[Records of word and element locations]
::::::
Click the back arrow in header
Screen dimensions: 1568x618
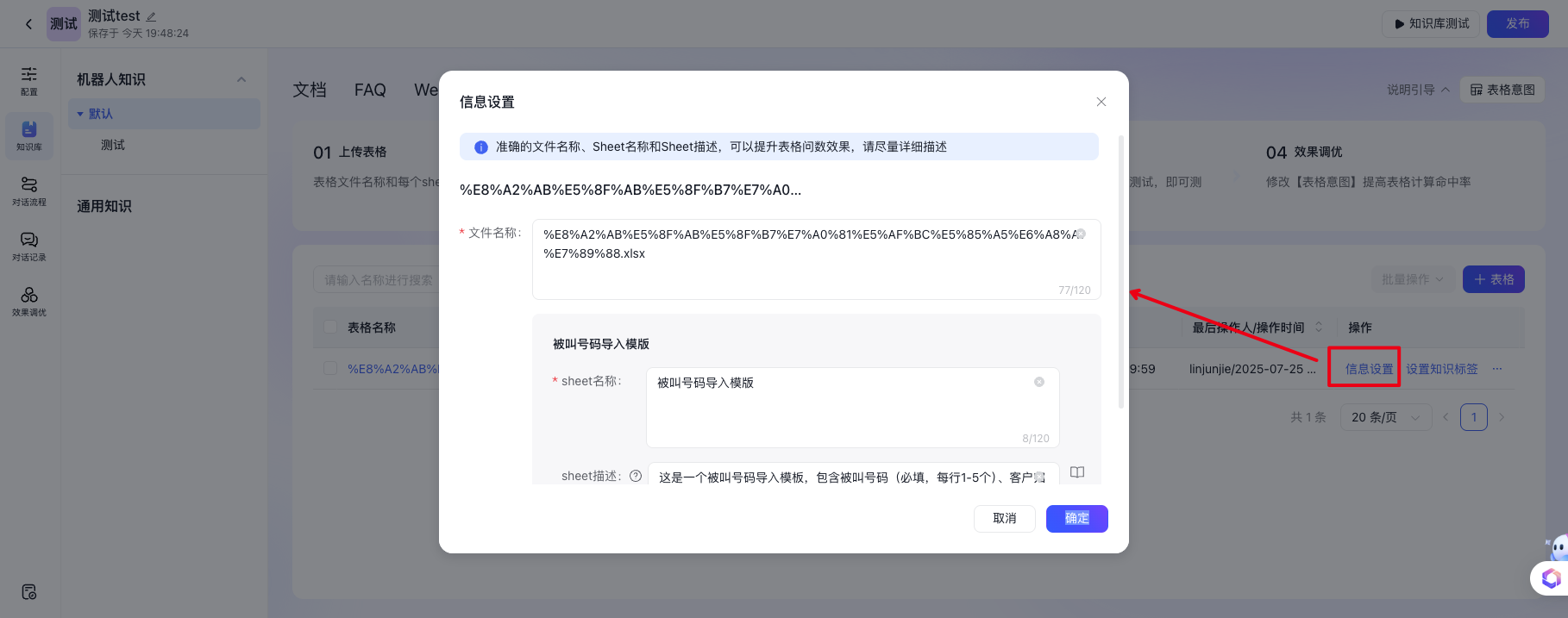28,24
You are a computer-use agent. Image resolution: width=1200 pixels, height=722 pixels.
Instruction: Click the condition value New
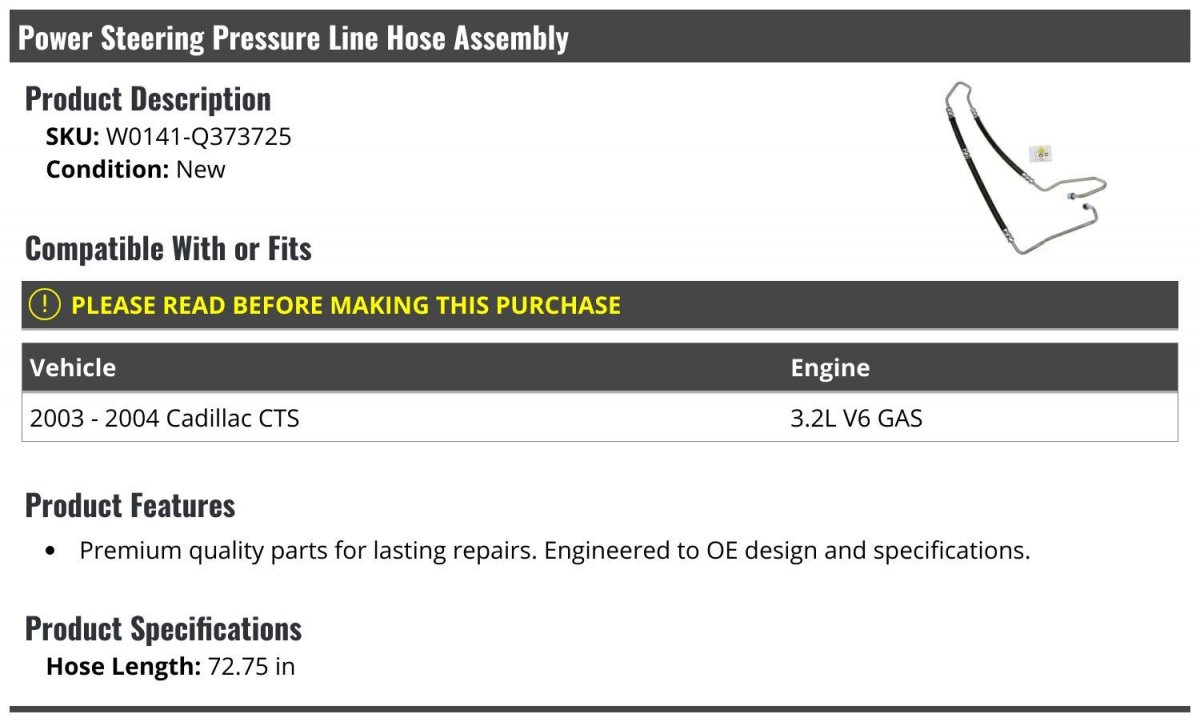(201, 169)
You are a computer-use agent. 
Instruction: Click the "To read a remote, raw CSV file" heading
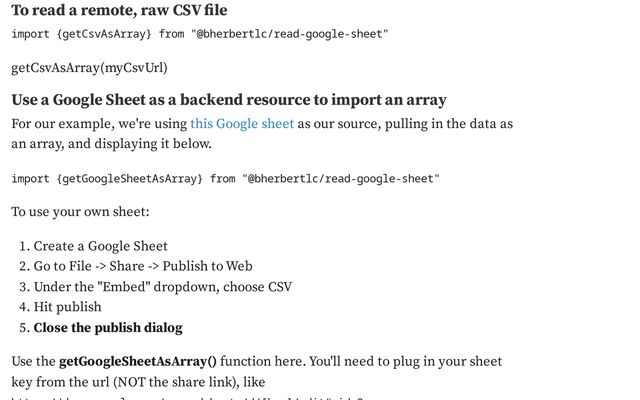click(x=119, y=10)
::::::
_Given request_
Rewrite every record with "Instruction" replaced by "Task", keeping all other text unchanged, and leave the pictures out.

_Final result_
Click the back arrow in header
Screen dimensions: 1568x618
28,24
You are a computer-use agent. Image resolution: width=1200 pixels, height=722 pixels.
Task: Click the condition value New
(201, 169)
You are a computer-use agent. 
Task: Click the "To read a remote, raw CSV file" heading
click(x=119, y=10)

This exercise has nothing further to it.